■ **Set tasks**:
a. Reproduce the passage on smart speaker accidental triggers, beginning at the words "Lea Schönherr, Maximilian" and stopping after "of accidental triggers of smart speakers.".
b. In the passage on smart speaker accidental triggers, how many smart speakers did the study measure?

■ **Source passage**:
▼
Lea Schönherr, Maximilian Golla, Thorsten Eisenhofer, Jan Wiele, Dorothea Kolossa, and Thorsten Holz
Ruhr University Bochum & Max Planck Institute for Security and Privacy
tl;dr: A comprehensive study of accidental triggers of smart speakers.
Voice assistants in smart speakers analyze every sound in their environment for their wake word, e.g., «Alexa» or «Hey Siri», before uploading the audio stream to the cloud. This supports users' privacy by only capturing the necessary audio and not recording anything else. The sensitivity of the wake word detection tries to strike a balance between data protection and technical optimization, but can be tricked using similar words or sounds that result in an accidental trigger.
In July 2019, we started measuring and analyzing accidental triggers of smart speakers. We automated the process of finding accidental triggers and measured their prevalence across 11 smart speakers from 8 different manufacturers using professional audio datasets and everyday media such as TV shows and newscasts.
▲
■ **Data shown**:
▼
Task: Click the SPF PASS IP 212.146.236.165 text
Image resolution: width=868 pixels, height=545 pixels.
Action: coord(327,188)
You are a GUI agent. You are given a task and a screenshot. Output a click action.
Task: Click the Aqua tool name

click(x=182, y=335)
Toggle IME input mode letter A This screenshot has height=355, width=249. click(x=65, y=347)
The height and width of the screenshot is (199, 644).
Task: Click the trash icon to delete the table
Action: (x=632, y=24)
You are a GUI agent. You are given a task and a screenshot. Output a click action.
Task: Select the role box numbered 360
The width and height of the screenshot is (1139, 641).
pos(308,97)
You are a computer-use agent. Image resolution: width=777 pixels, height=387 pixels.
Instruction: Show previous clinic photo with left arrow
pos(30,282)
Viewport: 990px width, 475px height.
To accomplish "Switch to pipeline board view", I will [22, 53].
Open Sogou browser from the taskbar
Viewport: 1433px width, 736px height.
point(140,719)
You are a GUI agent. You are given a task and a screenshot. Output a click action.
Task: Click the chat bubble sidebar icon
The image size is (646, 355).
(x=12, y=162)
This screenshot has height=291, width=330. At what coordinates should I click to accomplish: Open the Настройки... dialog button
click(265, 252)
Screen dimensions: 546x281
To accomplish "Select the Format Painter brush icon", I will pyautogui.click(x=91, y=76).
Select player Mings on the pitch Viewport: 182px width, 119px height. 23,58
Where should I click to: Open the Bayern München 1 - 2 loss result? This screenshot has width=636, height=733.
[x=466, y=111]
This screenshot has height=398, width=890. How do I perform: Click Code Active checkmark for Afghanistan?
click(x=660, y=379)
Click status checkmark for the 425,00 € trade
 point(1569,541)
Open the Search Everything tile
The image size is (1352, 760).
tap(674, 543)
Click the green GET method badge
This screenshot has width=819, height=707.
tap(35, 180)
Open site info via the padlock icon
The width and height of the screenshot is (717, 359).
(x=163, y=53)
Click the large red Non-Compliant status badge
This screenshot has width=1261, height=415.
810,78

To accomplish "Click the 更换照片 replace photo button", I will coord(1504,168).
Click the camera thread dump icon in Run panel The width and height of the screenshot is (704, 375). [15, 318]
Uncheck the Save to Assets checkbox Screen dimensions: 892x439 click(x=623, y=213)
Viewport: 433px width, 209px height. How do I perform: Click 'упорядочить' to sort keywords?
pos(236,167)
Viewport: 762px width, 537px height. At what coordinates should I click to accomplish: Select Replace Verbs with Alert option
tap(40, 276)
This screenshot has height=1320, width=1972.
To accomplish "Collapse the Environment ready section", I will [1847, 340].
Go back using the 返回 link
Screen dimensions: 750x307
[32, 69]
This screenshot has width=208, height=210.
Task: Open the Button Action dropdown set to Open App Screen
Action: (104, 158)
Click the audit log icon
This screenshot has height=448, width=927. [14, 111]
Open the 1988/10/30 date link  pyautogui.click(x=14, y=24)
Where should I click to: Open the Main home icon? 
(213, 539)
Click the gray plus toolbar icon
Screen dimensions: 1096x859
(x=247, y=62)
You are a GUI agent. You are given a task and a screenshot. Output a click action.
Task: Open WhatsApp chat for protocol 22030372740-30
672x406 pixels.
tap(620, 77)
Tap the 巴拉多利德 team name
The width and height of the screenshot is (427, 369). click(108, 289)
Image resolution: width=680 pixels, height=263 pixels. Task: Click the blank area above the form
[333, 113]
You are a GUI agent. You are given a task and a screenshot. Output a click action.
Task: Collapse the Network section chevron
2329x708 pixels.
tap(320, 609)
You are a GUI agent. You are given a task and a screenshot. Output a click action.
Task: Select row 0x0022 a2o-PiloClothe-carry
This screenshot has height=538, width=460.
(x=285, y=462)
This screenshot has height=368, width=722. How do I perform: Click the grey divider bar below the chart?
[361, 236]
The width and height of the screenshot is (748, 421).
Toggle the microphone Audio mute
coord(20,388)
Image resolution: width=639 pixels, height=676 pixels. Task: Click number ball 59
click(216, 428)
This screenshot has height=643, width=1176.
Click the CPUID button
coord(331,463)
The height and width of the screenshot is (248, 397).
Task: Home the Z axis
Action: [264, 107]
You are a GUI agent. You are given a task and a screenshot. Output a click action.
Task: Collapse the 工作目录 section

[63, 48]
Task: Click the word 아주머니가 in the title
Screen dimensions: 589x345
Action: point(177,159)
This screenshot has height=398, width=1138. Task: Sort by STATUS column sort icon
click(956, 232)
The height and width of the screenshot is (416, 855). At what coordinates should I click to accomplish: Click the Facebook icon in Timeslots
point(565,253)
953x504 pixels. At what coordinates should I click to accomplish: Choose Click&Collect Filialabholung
▲
■ **Problem solutions**:
a.
Lea Schönherr, Maximilian Golla, Thorsten Eisenhofer, Jan Wiele, Dorothea Kolossa, and Thorsten Holz
Ruhr University Bochum & Max Planck Institute for Security and Privacy
tl;dr: A comprehensive study of accidental triggers of smart speakers.

b. 11 smart speakers